Nadia dreamed of either becoming a history teacher or opening a hair salon in Kocho, Iraq – a small village of farmers and shepherds in southern Sinjar. In her book, The Last Girl: My Story of Captivity, and My Fight Against the Islamic State (2017), Nadia talks about growing up with her many brothers and sisters amidst a tight-knit Yazidi community. Central to Yazidi identity is the history of the seventy-three past firmans (to mean genocide) committed against the community by outside forces. Nadia, along with others Yazidis, learned about this history but never thought she herself would soon survive a genocide against her own religious community. Nadia writes, “…these stories of persecution were so intertwined with who we were that they might as well have been holy stories. I knew that the religion lived in the men and women who had been born to preserve it, and that I was one of them.” To Nadia, however, the previous genocides belonged to a distant past. The ongoing violence in Iraq and neighboring Syria also did not feel like part of the contemporary plight of Yazidis – until one day ISIS began to surround Kocho and the Iraqi Kurdish peshmerga forces fled, leaving them unprotected.

On August 3rd, 2014, ISIS besieged Kocho. Within two weeks, ISIS ordered villagers to congregate in the local schoolyard, giving the local mukhtar (chief) an option to determine whether the community would convert to Islam. Upon his refusal, all the men were driven to a nearby site to be executed. Boys were abducted for indoctrination in ISIS training camps, women and girls were forced into ISIS’ sex slave trade, and elderly women deemed not fit for the trade were executed. Nadia was held in brutal captivity, where she was repeatedly raped and beaten, sold and resold to various militants, and forcibly converted to Islam. The first time Nadia tried to escape, she was gang raped as punishment.
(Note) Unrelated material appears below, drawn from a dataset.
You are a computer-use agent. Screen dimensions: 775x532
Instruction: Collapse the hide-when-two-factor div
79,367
The second time she was presented with an opportunity to flee, she fearfully walked out of the unlocked front door into the streets of Mosul and the dark of the night. Realizing she must seek shelter, she knocked on the door of a random house. Luckily, a Sunni family greeted her, agreed to take her in, and even helped smuggle her into Kurdistan. While she feels immense gratitude and recognizes the sacrifices of the family that helped her, she also felt betrayed by the thousands of Sunni families who remained bystanders, and sometimes even joined ISIS in the genocidal campaign against the Yazidis.
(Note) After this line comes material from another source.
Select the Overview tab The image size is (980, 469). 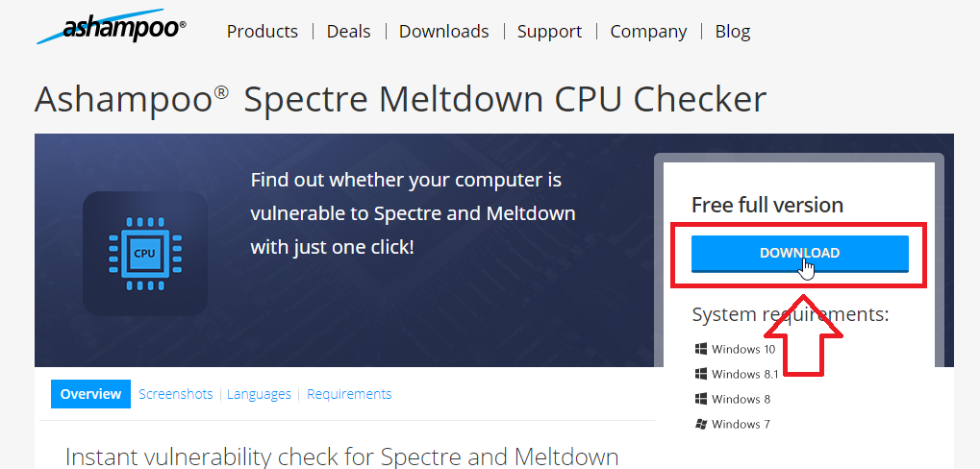pos(90,394)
Once she escaped, Nadia made her way to a refugee camp and was reunited with the surviving members of her family and community. Soon after, she moved to Germany as part of a refugee program to work with Yazidi survivors of the genocide. Nadia details the pain and difficulty of dealing with trauma and loss amongst a tight-knit religious minority community. In her quest to find some healing, she calls for justice. Nadia has partnered with lawyer Amal Clooney and the Yazda organization to document the massacres against the Yazidis and to bring ISIS militants to justice for war crimes and genocide. Nadia writes, “Sometimes it can feel like all that anyone is interested in when it comes to the genocide is the sexual abuse of Yazidi girls…I want to talk about everything – the murder of my brothers, the disappearance of my mother, the brainwashing of the boys – not just the rape.” The United Nations has officially declared the violence against the Yazidis as genocide, and the UN Security council has created a task force to gather evidence of these atrocities.

“Attacking Kocho and taking girls to use as sex slaves wasn’t a spontaneous decision,” Nadia writes. ISIS considers Yazidis to be kuffar (infidels) and have given them the option of conversion, sex slavery, or death, unlike other religious communities, such as Christians, who could pay jizya (taxes) and remain Christians under ISIS rule. The withdrawal of the peshmerga with no warning and the complicity of some Sunnis exacerbated the distrust between Yazidis and Arabs, as well as some Kurds. Thus, any attempt at reconciliation will be an incredibly difficult task. Nadia concludes the book with a call for action directed to world leaders – particularly Muslim religious leaders – to protect the oppressed, demanding that she be “the last girl in the world with a story like” hers.

 

Miray Philips is a Ph.D. graduate student in Sociology with a focus on narratives of violence and suffering, collective memory and identity in response to conflict in the Middle East and North Africa. Miray was the 2016-17 Badzin Fellow.